Please don't send private responses to public comments.

Well, OK.

Is it a membership organization?  It purported to be, at the beginning - but individual membership has come and gone, doesn't carry a vote, or dues.  It's a non-profit with a self-perpetuating board of trustees.  So it's not really clear what is.

As is trivial to find out by looking at ISOC's web site, there are individual members, and the board is selected by a complex process, not by the existing trustees.

Well, yes, the articles of incorporation state:

"The corporation shall have classes of members, and the qualifications and rights of the members, including any right to vote, shall be as provided in the by-laws."

And the current by-laws state that "Individual members shall not have any voting rights with respect to the Society."  (To my recollection, they never have.)  At the beginning, there were dues levied on individual members, but no longer.

I also note that individual "membership" is equivalent to registering for the ISOC web site.

Given that the only folks who actually have a vote on anything are organizational members - which include carriers who might be subject to government action – ISOC starts to look a lot like an industry association, and does not really have a particularly legitimate standing to talk about policy in the public interest.  (I also note that the by-laws, which specify how Trustees are selected, can be amended by a vote of the Trustees.)

That bothers me, a lot (speaking as someone who carries a "pioneer" membership card, dated 1992.
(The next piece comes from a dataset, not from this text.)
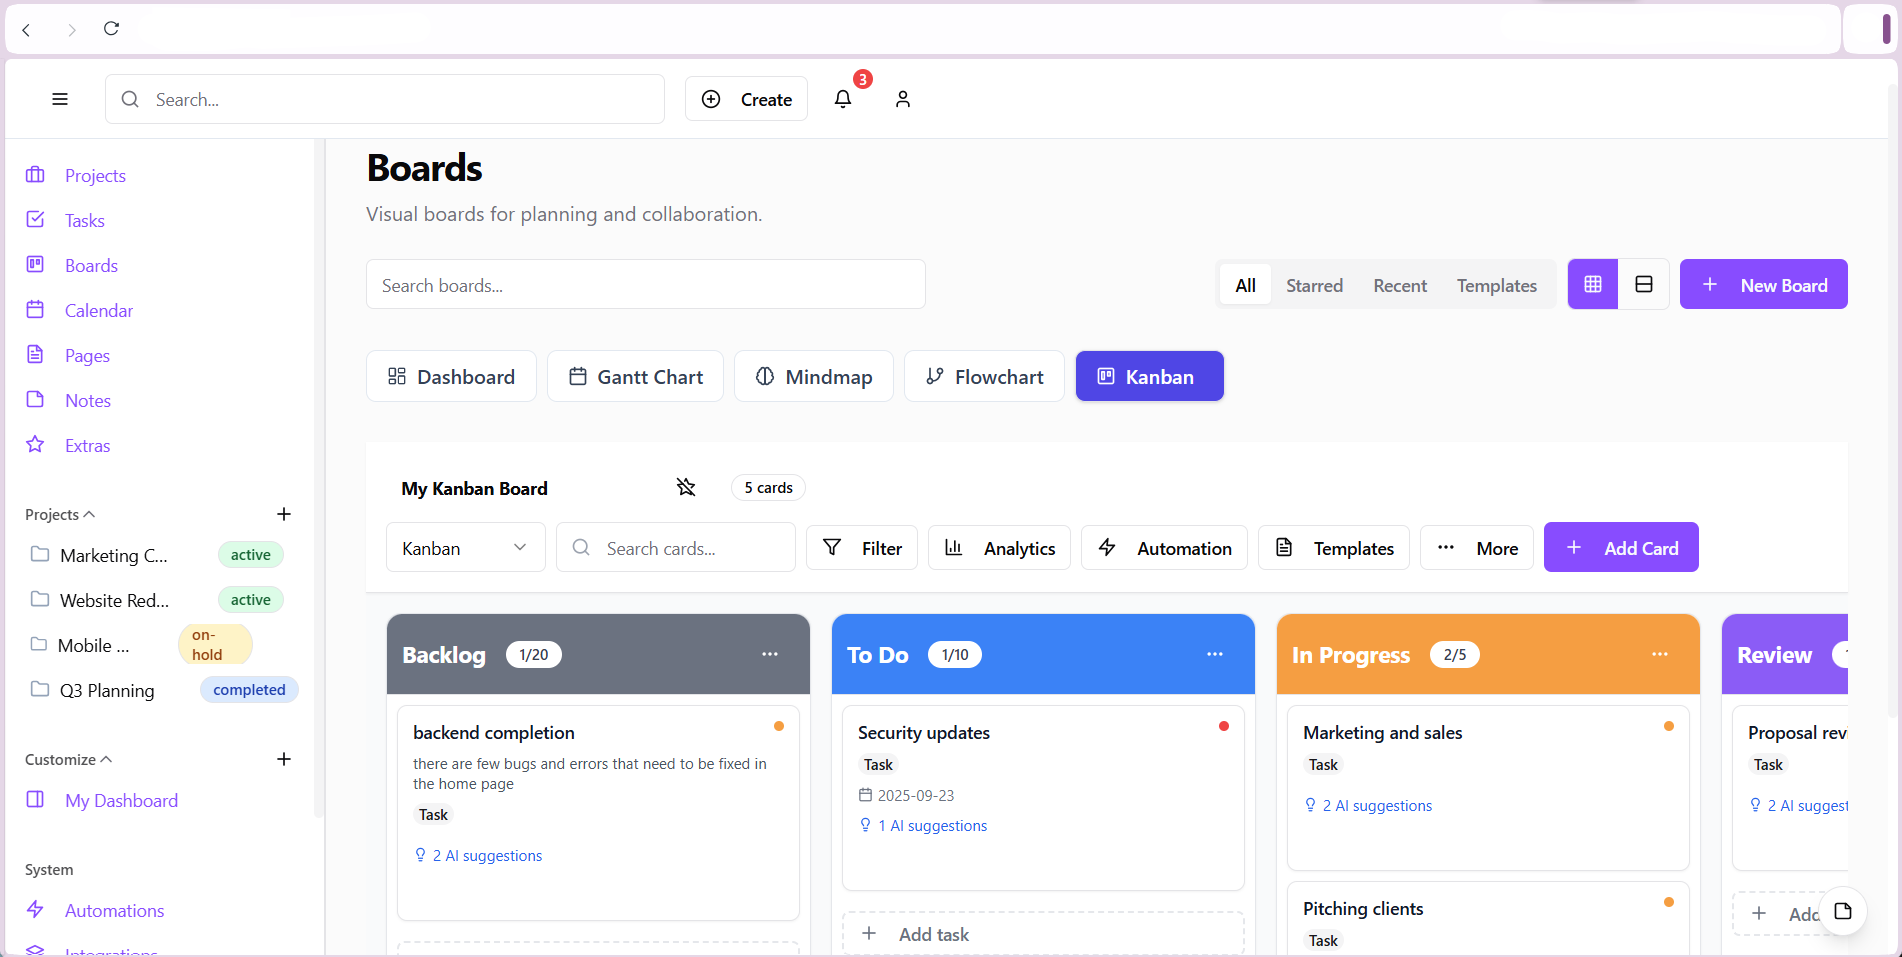Collapse the Projects section in sidebar
The height and width of the screenshot is (957, 1902).
coord(92,513)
Scott's original comment, about the IETF seeming to get lost in the mission statement bothers me more - as I remember, hearing directly from Vint, that (as now stated on ISOC's web site) "The Internet Society was formed by a number of people with long-term involvement in the Internet Engineering Task Force (IETF). As a result, one of its principal rationales was to provide an institutional home for and financial support for the Internet Standards process. This rationale still exists today."  And to my mind, it's the only place that ISOC is actually making a substantive impact.

Miles Fidelman







--
In theory, there is no difference between theory and practice.